**** DOCUMENT

Illustration : Layloo (@mycrazycolouredmind)
L’autre jour, je suis tombée sur des photos de mon échange étudiant en Asie d’il y a deux ans. Ça m’a frappé à quel point j’en avais pas gros sur le brochet. J’avais un budget quotidien assez strict pour la bouffe, donc je mangeais à ma faim, mais définitivement pas autant qu’au Canada. En d’autres mots, j’étais remarquablement mince, avec des abdos par défaut et une taille de guêpe. Ce qui m’a choqué le plus c’est que, dans le temps, ce corps, je le trouvais trop gros. Trop gros comparé à quoi? Les standards de la société? Les images dans les médias? La mannequin qui vivait au dessus de chez moi? Je ne sais pas. Tout ce que je sais c’est que dans ma perspective, je ne me qualifiais toujours pas de mince.

********
**** DONNÉES FOURNIES

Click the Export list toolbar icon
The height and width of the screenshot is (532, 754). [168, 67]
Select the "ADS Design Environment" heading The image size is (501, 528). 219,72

********

### LISTE DES TÂCHES
#1 Indiquez, s'il vous plaît, si chacune des affirmations suivantes concorde avec le document ci-dessus, en répondant par oui ou non et en citant les mots du document qui tranchent. (a) L'échange étudiant en Asie a eu lieu il y a deux ans. (b) Pendant cet échange, la personne qui écrit mangeait autant qu'au Canada. (c) À l'époque, la personne qui écrit trouvait son corps trop gros.
#2 Répondez à ces questions à partir du document.
(a) À qui l'illustration est-elle attribuée ?
(b) À quelle dépense s'appliquait le budget quotidien strict ?
(c) Qui vivait au-dessus de chez la personne qui écrit ?

### RÉPONSES PAR TÂCHE
#1
(a) Oui : « mon échange étudiant en Asie d’il y a deux ans ».
(b) Non : « mais définitivement pas autant qu’au Canada ».
(c) Oui : « dans le temps, ce corps, je le trouvais trop gros ».

#2
(a) À Layloo (@mycrazycolouredmind).
(b) À la bouffe.
(c) La mannequin.